(Information given begins)
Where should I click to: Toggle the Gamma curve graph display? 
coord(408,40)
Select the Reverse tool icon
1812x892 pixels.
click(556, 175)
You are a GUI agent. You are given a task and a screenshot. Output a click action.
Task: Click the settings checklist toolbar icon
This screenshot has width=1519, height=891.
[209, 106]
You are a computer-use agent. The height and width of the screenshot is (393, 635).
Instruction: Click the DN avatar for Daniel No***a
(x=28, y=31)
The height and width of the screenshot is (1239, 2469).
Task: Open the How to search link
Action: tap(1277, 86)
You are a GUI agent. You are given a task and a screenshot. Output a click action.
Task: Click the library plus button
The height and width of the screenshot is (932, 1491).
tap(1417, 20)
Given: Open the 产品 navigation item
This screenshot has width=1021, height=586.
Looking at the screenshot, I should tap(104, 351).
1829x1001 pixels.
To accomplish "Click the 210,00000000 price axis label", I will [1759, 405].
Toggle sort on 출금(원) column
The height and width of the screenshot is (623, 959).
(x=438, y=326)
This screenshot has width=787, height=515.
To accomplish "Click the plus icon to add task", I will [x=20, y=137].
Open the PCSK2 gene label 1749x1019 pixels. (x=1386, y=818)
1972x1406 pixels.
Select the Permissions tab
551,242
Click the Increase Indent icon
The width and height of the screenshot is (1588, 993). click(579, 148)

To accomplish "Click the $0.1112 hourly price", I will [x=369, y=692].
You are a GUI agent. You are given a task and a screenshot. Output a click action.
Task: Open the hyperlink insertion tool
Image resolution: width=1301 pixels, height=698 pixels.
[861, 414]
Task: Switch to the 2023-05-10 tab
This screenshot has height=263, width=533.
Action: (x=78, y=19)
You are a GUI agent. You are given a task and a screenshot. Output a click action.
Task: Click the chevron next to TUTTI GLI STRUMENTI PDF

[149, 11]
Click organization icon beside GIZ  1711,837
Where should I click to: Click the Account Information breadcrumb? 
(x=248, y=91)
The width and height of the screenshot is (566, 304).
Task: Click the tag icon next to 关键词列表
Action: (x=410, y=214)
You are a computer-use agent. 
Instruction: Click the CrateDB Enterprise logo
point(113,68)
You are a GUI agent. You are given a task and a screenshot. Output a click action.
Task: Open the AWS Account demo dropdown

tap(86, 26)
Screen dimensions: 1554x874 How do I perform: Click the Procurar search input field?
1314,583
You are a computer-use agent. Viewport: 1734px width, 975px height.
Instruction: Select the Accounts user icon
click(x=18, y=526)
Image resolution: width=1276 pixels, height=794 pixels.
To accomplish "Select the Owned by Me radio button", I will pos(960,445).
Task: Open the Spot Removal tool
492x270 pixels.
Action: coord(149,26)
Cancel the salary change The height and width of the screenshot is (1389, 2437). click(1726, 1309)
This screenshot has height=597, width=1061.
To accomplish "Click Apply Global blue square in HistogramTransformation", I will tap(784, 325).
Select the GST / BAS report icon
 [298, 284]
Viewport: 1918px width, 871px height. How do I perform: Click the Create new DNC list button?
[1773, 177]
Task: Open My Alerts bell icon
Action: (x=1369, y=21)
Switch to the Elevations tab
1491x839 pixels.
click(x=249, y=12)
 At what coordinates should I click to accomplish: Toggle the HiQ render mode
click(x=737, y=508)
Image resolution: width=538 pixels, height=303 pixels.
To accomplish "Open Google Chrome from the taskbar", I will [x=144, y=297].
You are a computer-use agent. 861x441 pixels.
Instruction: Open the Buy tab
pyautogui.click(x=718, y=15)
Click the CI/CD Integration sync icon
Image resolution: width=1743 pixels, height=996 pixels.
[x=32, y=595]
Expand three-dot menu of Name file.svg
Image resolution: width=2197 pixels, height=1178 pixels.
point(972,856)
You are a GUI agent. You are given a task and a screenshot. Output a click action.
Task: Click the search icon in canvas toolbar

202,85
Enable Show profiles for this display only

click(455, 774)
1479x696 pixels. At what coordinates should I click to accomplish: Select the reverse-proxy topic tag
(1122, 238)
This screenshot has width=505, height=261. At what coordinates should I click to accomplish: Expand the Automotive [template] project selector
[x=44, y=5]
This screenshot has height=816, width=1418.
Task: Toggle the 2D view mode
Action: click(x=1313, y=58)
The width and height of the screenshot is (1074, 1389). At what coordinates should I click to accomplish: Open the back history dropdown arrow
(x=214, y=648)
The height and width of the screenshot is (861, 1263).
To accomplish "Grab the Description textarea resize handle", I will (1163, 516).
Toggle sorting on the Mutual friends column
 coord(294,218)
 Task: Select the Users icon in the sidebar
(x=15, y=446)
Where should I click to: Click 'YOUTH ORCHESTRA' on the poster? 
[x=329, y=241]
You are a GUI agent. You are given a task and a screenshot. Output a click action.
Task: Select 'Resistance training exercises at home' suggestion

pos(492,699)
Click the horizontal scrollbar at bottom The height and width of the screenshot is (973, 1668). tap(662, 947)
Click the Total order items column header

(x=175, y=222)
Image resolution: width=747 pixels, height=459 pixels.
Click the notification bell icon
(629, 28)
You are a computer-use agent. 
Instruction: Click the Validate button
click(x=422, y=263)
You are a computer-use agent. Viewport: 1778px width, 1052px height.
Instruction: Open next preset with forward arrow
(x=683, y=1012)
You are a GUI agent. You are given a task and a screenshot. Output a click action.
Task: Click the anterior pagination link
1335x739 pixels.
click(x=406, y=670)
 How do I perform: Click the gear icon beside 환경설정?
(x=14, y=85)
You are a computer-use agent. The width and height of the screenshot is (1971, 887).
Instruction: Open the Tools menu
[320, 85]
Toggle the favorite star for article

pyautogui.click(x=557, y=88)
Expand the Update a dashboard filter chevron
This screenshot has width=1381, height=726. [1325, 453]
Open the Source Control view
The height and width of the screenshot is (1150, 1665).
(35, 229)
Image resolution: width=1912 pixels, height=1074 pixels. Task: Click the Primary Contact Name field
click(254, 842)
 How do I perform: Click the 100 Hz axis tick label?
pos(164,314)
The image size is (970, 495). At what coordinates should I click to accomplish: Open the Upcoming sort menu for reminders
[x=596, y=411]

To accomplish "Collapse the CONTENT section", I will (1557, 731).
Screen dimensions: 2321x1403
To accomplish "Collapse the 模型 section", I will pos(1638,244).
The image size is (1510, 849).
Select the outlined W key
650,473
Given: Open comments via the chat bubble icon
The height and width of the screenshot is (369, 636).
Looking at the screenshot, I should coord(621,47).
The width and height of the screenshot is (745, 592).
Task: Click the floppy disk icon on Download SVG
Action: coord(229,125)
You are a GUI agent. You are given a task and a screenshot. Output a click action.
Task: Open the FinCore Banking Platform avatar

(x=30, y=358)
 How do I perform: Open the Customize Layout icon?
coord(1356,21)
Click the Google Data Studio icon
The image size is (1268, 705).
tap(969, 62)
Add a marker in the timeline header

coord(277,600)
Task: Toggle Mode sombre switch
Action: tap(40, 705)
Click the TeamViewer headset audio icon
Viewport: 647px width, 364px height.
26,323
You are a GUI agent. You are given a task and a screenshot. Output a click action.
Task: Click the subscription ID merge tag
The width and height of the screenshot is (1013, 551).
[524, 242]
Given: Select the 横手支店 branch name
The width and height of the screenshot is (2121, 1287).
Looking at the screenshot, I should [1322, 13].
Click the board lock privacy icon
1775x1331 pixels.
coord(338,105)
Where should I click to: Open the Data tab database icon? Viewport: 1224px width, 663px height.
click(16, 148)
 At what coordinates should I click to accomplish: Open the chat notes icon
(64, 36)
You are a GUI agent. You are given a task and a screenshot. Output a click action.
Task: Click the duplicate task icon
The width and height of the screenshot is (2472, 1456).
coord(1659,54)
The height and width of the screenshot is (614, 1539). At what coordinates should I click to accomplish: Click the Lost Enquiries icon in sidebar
(Information given ends)
● What the task asks:
Could you repeat all of the material above exactly?

● Answer for this exercise:
Where should I click to: Toggle the Gamma curve graph display? 
coord(408,40)
Select the Reverse tool icon
1812x892 pixels.
click(556, 175)
You are a GUI agent. You are given a task and a screenshot. Output a click action.
Task: Click the settings checklist toolbar icon
This screenshot has width=1519, height=891.
[209, 106]
You are a computer-use agent. The height and width of the screenshot is (393, 635).
Instruction: Click the DN avatar for Daniel No***a
(x=28, y=31)
The height and width of the screenshot is (1239, 2469).
Task: Open the How to search link
Action: tap(1277, 86)
You are a GUI agent. You are given a task and a screenshot. Output a click action.
Task: Click the library plus button
The height and width of the screenshot is (932, 1491).
tap(1417, 20)
Given: Open the 产品 navigation item
This screenshot has width=1021, height=586.
Looking at the screenshot, I should tap(104, 351).
1829x1001 pixels.
To accomplish "Click the 210,00000000 price axis label", I will [1759, 405].
Toggle sort on 출금(원) column
The height and width of the screenshot is (623, 959).
(x=438, y=326)
This screenshot has width=787, height=515.
To accomplish "Click the plus icon to add task", I will [x=20, y=137].
Open the PCSK2 gene label 1749x1019 pixels. (x=1386, y=818)
1972x1406 pixels.
Select the Permissions tab
551,242
Click the Increase Indent icon
The width and height of the screenshot is (1588, 993). click(579, 148)

To accomplish "Click the $0.1112 hourly price", I will [x=369, y=692].
You are a GUI agent. You are given a task and a screenshot. Output a click action.
Task: Open the hyperlink insertion tool
Image resolution: width=1301 pixels, height=698 pixels.
[861, 414]
Task: Switch to the 2023-05-10 tab
This screenshot has height=263, width=533.
Action: (x=78, y=19)
You are a GUI agent. You are given a task and a screenshot. Output a click action.
Task: Click the chevron next to TUTTI GLI STRUMENTI PDF

[149, 11]
Click organization icon beside GIZ  1711,837
Where should I click to: Click the Account Information breadcrumb? 
(x=248, y=91)
The width and height of the screenshot is (566, 304).
Task: Click the tag icon next to 关键词列表
Action: (x=410, y=214)
You are a computer-use agent. 
Instruction: Click the CrateDB Enterprise logo
point(113,68)
You are a GUI agent. You are given a task and a screenshot. Output a click action.
Task: Open the AWS Account demo dropdown

tap(86, 26)
Screen dimensions: 1554x874 How do I perform: Click the Procurar search input field?
1314,583
You are a computer-use agent. Viewport: 1734px width, 975px height.
Instruction: Select the Accounts user icon
click(x=18, y=526)
Image resolution: width=1276 pixels, height=794 pixels.
To accomplish "Select the Owned by Me radio button", I will pos(960,445).
Task: Open the Spot Removal tool
492x270 pixels.
Action: coord(149,26)
Cancel the salary change The height and width of the screenshot is (1389, 2437). click(1726, 1309)
This screenshot has height=597, width=1061.
To accomplish "Click Apply Global blue square in HistogramTransformation", I will tap(784, 325).
Select the GST / BAS report icon
 [298, 284]
Viewport: 1918px width, 871px height. How do I perform: Click the Create new DNC list button?
[1773, 177]
Task: Open My Alerts bell icon
Action: (x=1369, y=21)
Switch to the Elevations tab
1491x839 pixels.
click(x=249, y=12)
 At what coordinates should I click to accomplish: Toggle the HiQ render mode
click(x=737, y=508)
Image resolution: width=538 pixels, height=303 pixels.
To accomplish "Open Google Chrome from the taskbar", I will [x=144, y=297].
You are a computer-use agent. 861x441 pixels.
Instruction: Open the Buy tab
pyautogui.click(x=718, y=15)
Click the CI/CD Integration sync icon
Image resolution: width=1743 pixels, height=996 pixels.
[x=32, y=595]
Expand three-dot menu of Name file.svg
Image resolution: width=2197 pixels, height=1178 pixels.
point(972,856)
You are a GUI agent. You are given a task and a screenshot. Output a click action.
Task: Click the search icon in canvas toolbar

202,85
Enable Show profiles for this display only

click(455, 774)
1479x696 pixels. At what coordinates should I click to accomplish: Select the reverse-proxy topic tag
(1122, 238)
This screenshot has width=505, height=261. At what coordinates should I click to accomplish: Expand the Automotive [template] project selector
[x=44, y=5]
This screenshot has height=816, width=1418.
Task: Toggle the 2D view mode
Action: click(x=1313, y=58)
The width and height of the screenshot is (1074, 1389). At what coordinates should I click to accomplish: Open the back history dropdown arrow
(x=214, y=648)
The height and width of the screenshot is (861, 1263).
To accomplish "Grab the Description textarea resize handle", I will (1163, 516).
Toggle sorting on the Mutual friends column
 coord(294,218)
 Task: Select the Users icon in the sidebar
(x=15, y=446)
Where should I click to: Click 'YOUTH ORCHESTRA' on the poster? 
[x=329, y=241]
You are a GUI agent. You are given a task and a screenshot. Output a click action.
Task: Select 'Resistance training exercises at home' suggestion

pos(492,699)
Click the horizontal scrollbar at bottom The height and width of the screenshot is (973, 1668). tap(662, 947)
Click the Total order items column header

(x=175, y=222)
Image resolution: width=747 pixels, height=459 pixels.
Click the notification bell icon
(629, 28)
You are a computer-use agent. 
Instruction: Click the Validate button
click(x=422, y=263)
You are a computer-use agent. Viewport: 1778px width, 1052px height.
Instruction: Open next preset with forward arrow
(x=683, y=1012)
You are a GUI agent. You are given a task and a screenshot. Output a click action.
Task: Click the anterior pagination link
1335x739 pixels.
click(x=406, y=670)
 How do I perform: Click the gear icon beside 환경설정?
(x=14, y=85)
You are a computer-use agent. The width and height of the screenshot is (1971, 887).
Instruction: Open the Tools menu
[320, 85]
Toggle the favorite star for article

pyautogui.click(x=557, y=88)
Expand the Update a dashboard filter chevron
This screenshot has width=1381, height=726. [1325, 453]
Open the Source Control view
The height and width of the screenshot is (1150, 1665).
(35, 229)
Image resolution: width=1912 pixels, height=1074 pixels. Task: Click the Primary Contact Name field
click(254, 842)
 How do I perform: Click the 100 Hz axis tick label?
pos(164,314)
The image size is (970, 495). At what coordinates should I click to accomplish: Open the Upcoming sort menu for reminders
[x=596, y=411]

To accomplish "Collapse the CONTENT section", I will (1557, 731).
Screen dimensions: 2321x1403
To accomplish "Collapse the 模型 section", I will pos(1638,244).
The image size is (1510, 849).
Select the outlined W key
650,473
Given: Open comments via the chat bubble icon
The height and width of the screenshot is (369, 636).
Looking at the screenshot, I should coord(621,47).
The width and height of the screenshot is (745, 592).
Task: Click the floppy disk icon on Download SVG
Action: coord(229,125)
You are a GUI agent. You are given a task and a screenshot. Output a click action.
Task: Open the FinCore Banking Platform avatar

(x=30, y=358)
 How do I perform: Open the Customize Layout icon?
coord(1356,21)
Click the Google Data Studio icon
The image size is (1268, 705).
tap(969, 62)
Add a marker in the timeline header

coord(277,600)
Task: Toggle Mode sombre switch
Action: tap(40, 705)
Click the TeamViewer headset audio icon
Viewport: 647px width, 364px height.
26,323
You are a GUI agent. You are given a task and a screenshot. Output a click action.
Task: Click the subscription ID merge tag
The width and height of the screenshot is (1013, 551).
[524, 242]
Given: Select the 横手支店 branch name
The width and height of the screenshot is (2121, 1287).
Looking at the screenshot, I should [1322, 13].
Click the board lock privacy icon
1775x1331 pixels.
coord(338,105)
Where should I click to: Open the Data tab database icon? Viewport: 1224px width, 663px height.
click(16, 148)
 At what coordinates should I click to accomplish: Open the chat notes icon
(64, 36)
You are a GUI agent. You are given a task and a screenshot. Output a click action.
Task: Click the duplicate task icon
The width and height of the screenshot is (2472, 1456).
coord(1659,54)
The height and width of the screenshot is (614, 1539). At what coordinates should I click to accomplish: Click the Lost Enquiries icon in sidebar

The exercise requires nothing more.